Site icon Zero-Waste Chef

My Favorite Kitchen Gadgets

In my tiny kitchen, every item must earn its keep. I do own some gadgets that I use infrequently—such as my food mill and cherry pitter—but sure am happy to have them when I need them. This list includes items I find indispensable and use at least every week and often every day.

1. Jars, jars and more jars

I can never have too many jars. Some women covet shoes. I covet Le Parfait jars. I use my jars for:

A small sampling of my jars

2. Wide-mouth funnel

If you share my jar addiction, you’ll find a wide-mouth funnel useful for filling your jars without slopping food all over the place. I’ve had my stainless steel wide-mouth funnel for at least 15 years, probably 20.

3. Homemade produce and bulk bags

I sew very basic produce bags. (Read more here and here.) I cut out a rectangle of fabric, serge the top edge to finish it, fold the fabric in half and serge the side and bottom.
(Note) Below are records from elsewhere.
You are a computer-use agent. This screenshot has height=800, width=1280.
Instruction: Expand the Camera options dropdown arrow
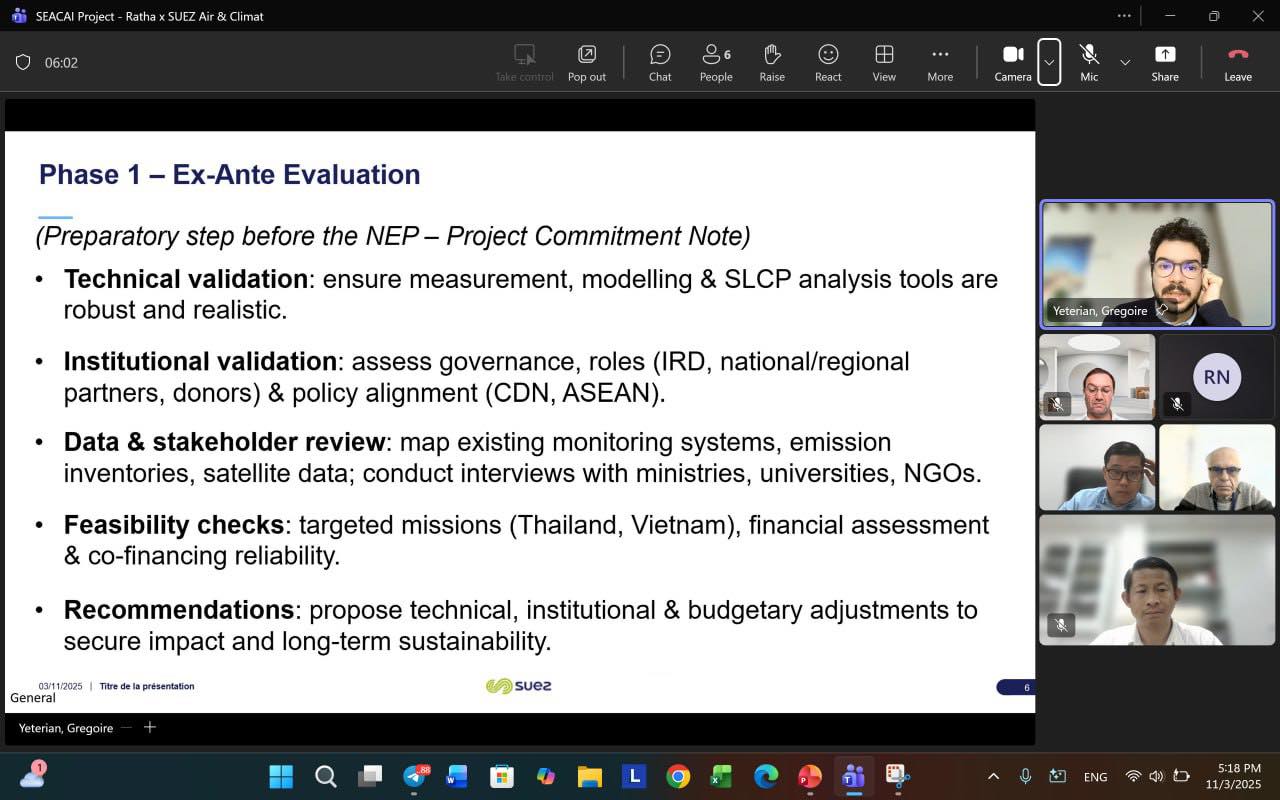coord(1049,62)
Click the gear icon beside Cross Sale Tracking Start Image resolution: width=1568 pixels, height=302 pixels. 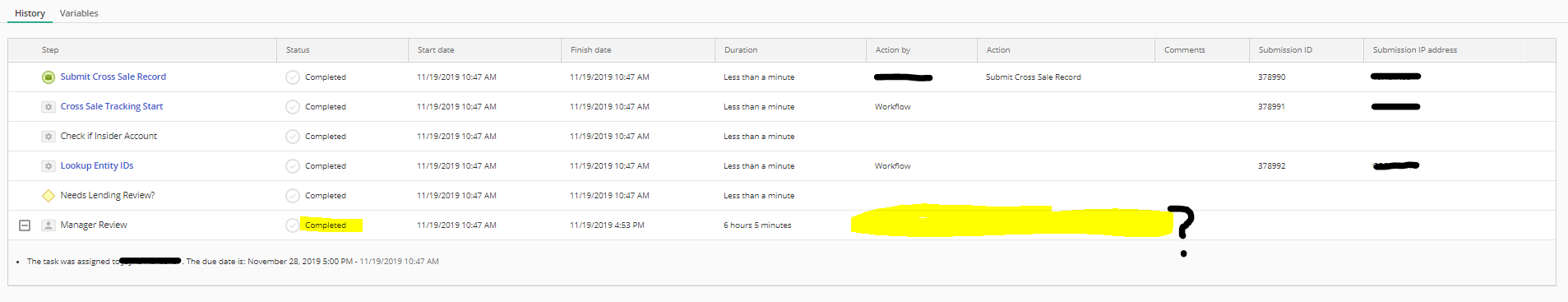point(49,107)
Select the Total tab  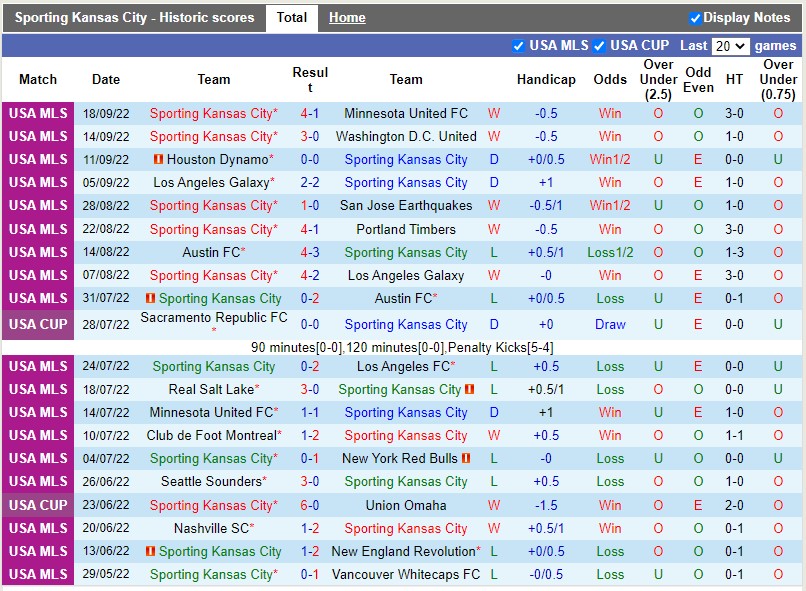point(291,17)
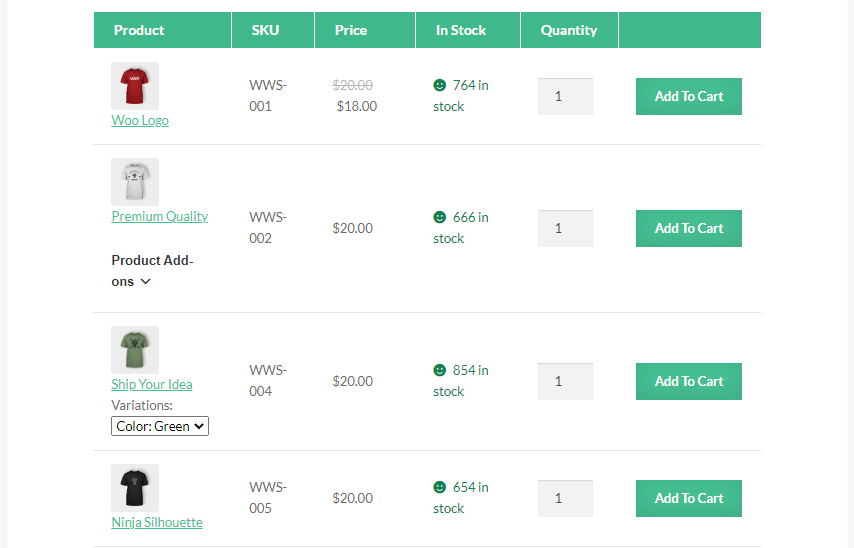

I have been making these since 2011 and have yet to wear one out. I’ve used new fabric with pretty patterns on it, old sheets, pillow cases and plain new muslin for these. I’m currently working with someone to help her reduce the waste in her commercial kitchen and I told her to start by using these bags. She offered to trade me meals for bags. (I love to barter. One day I’ll write a post about zero money…)

These bags, like jars, serve several purposes:

Spinning salad greens
Spun greens ready for storage (or eating)

4. Thin linens

I use these for proofing bread and for straining scrap vinegar, broths, beet kvass, yogurt and so on. I also cover my large jars of kombucha with very thin cloths. The thinner the better. Typical cheesecloth you find at the grocery store doesn’t work for me. I find it difficult to handle and the weave too loose. 

Another bonus of thin linens—they require less space in the washing machine and consume less water to wash. (For the bathroom, I go for small, thin towels also. Certain people I live with dislike my penchant for efficient drying off, but we don’t really need body-size towels so thick I can fit only two in a load of laundry.)

Straining scrap vinegar

5. Homemade lame

I have written about my homemade lame many times on my blog. It changed my life! With it, I can score my sourdough bread well, giving the loaves more room to expand when they rise. This little gadget—a wooden stir stick with a razor blade attached to the end—took my sourdough bread to the next level. My sharp knife simply did not work as well. And the lames I have seen online and in stores have plastic handles with fixed blades you can’t replace—you chuck the whole thing when the blade loses its edge. Even if you can sharpen the blade somehow, I don’t like the plastic handle.

Homemade tools: cherry pitter (left) and lame (right)

6. One good knife

I actually have more than one good knife (I received a set for Christmas one year) but I use my 9-inch chef’s knife constantly while the others (except my bread knife) just sit in the knife block. If you bake bread, you’ll likely want a good bread knife. I don’t want to mangle my homemade sourdough bread.

7. Dutch oven

When I first started using my Dutch oven, I loved it so much, I told my coworkers I wanted to be buried in a Le Creuset coffin. They pointed out no one would be able to lift it… I use my Dutch oven constantly—for baking bread, making soup, dal, baked beans, channa masala, chili…all sorts of stuff.

8. Vegetable scrubber

I use a natural bristle scrubber with a wooden handle to scrub root vegetables like carrots and potatoes. Ideally, I do this at the beginning of the week when I bring home my haul from the farmer’s market.

Vegetable scrubber on the sink (sorry it’s a little blurry…)

9. Kitchen scale

As you read through this list, you may notice a low-tech theme to these. Only the scale requires power (a battery) and if I had my life to live over again, I would get a mechanical spring scale (and a PhD). Not that I dislike my digital scale—I use it constantly. If you do any serious baking, measuring ingredients with a scale will give you more consistent results. Flour measured by weight doles out the same amount each time. If you measure by volume, the amount of flour will always vary. Also, you can measure faster with a scale. I just dump flour into a bowl on the scale in a few seconds, rather than having to measure it out cup by cup by cup.